PROBLEM STATEMENT:
Output every record word for word.

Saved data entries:
================
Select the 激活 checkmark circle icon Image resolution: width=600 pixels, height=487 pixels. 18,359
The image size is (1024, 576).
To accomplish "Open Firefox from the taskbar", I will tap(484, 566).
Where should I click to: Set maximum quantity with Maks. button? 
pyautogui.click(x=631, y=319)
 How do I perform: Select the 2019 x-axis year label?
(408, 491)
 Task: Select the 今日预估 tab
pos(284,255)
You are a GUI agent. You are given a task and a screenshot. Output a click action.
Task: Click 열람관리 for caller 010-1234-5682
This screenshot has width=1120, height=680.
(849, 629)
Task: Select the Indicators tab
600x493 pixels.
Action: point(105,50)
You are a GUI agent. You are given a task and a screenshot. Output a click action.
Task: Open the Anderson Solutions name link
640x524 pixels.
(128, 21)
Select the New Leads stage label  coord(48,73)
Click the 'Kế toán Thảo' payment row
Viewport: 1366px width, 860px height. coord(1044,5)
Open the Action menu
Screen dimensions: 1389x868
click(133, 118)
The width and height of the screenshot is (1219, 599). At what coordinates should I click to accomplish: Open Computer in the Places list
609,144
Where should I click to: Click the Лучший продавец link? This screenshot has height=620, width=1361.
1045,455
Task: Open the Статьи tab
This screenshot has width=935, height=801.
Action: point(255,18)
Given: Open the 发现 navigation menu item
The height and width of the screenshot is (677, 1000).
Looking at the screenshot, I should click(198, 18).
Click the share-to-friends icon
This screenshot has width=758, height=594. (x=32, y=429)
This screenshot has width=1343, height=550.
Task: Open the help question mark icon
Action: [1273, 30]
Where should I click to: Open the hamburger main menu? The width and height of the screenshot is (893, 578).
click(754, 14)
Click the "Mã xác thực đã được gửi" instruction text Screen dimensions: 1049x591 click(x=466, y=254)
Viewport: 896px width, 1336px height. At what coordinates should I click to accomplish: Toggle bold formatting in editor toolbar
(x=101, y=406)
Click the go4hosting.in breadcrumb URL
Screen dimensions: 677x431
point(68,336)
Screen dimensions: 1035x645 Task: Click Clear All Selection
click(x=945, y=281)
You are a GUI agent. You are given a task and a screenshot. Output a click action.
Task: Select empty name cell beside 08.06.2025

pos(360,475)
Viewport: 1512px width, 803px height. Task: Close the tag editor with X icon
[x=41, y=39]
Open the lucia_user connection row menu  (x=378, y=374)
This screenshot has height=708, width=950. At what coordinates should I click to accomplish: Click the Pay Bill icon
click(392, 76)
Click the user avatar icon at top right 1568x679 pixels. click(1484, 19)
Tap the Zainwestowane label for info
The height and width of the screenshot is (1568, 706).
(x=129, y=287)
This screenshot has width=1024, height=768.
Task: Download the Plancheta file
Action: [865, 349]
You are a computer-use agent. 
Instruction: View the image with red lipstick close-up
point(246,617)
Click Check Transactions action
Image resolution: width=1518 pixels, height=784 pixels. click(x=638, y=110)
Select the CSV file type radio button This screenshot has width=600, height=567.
================
THE ANSWER:
Select the 激活 checkmark circle icon Image resolution: width=600 pixels, height=487 pixels. 18,359
The image size is (1024, 576).
To accomplish "Open Firefox from the taskbar", I will tap(484, 566).
Where should I click to: Set maximum quantity with Maks. button? 
pyautogui.click(x=631, y=319)
 How do I perform: Select the 2019 x-axis year label?
(408, 491)
 Task: Select the 今日预估 tab
pos(284,255)
You are a GUI agent. You are given a task and a screenshot. Output a click action.
Task: Click 열람관리 for caller 010-1234-5682
This screenshot has width=1120, height=680.
(849, 629)
Task: Select the Indicators tab
600x493 pixels.
Action: point(105,50)
You are a GUI agent. You are given a task and a screenshot. Output a click action.
Task: Open the Anderson Solutions name link
640x524 pixels.
(128, 21)
Select the New Leads stage label  coord(48,73)
Click the 'Kế toán Thảo' payment row
Viewport: 1366px width, 860px height. coord(1044,5)
Open the Action menu
Screen dimensions: 1389x868
click(133, 118)
The width and height of the screenshot is (1219, 599). At what coordinates should I click to accomplish: Open Computer in the Places list
609,144
Where should I click to: Click the Лучший продавец link? This screenshot has height=620, width=1361.
1045,455
Task: Open the Статьи tab
This screenshot has width=935, height=801.
Action: point(255,18)
Given: Open the 发现 navigation menu item
The height and width of the screenshot is (677, 1000).
Looking at the screenshot, I should click(198, 18).
Click the share-to-friends icon
This screenshot has width=758, height=594. (x=32, y=429)
This screenshot has width=1343, height=550.
Task: Open the help question mark icon
Action: [1273, 30]
Where should I click to: Open the hamburger main menu? The width and height of the screenshot is (893, 578).
click(754, 14)
Click the "Mã xác thực đã được gửi" instruction text Screen dimensions: 1049x591 click(x=466, y=254)
Viewport: 896px width, 1336px height. At what coordinates should I click to accomplish: Toggle bold formatting in editor toolbar
(x=101, y=406)
Click the go4hosting.in breadcrumb URL
Screen dimensions: 677x431
point(68,336)
Screen dimensions: 1035x645 Task: Click Clear All Selection
click(x=945, y=281)
You are a GUI agent. You are given a task and a screenshot. Output a click action.
Task: Select empty name cell beside 08.06.2025

pos(360,475)
Viewport: 1512px width, 803px height. Task: Close the tag editor with X icon
[x=41, y=39]
Open the lucia_user connection row menu  (x=378, y=374)
This screenshot has height=708, width=950. At what coordinates should I click to accomplish: Click the Pay Bill icon
click(392, 76)
Click the user avatar icon at top right 1568x679 pixels. click(1484, 19)
Tap the Zainwestowane label for info
The height and width of the screenshot is (1568, 706).
(x=129, y=287)
This screenshot has width=1024, height=768.
Task: Download the Plancheta file
Action: [865, 349]
You are a computer-use agent. 
Instruction: View the image with red lipstick close-up
point(246,617)
Click Check Transactions action
Image resolution: width=1518 pixels, height=784 pixels. click(x=638, y=110)
Select the CSV file type radio button This screenshot has width=600, height=567.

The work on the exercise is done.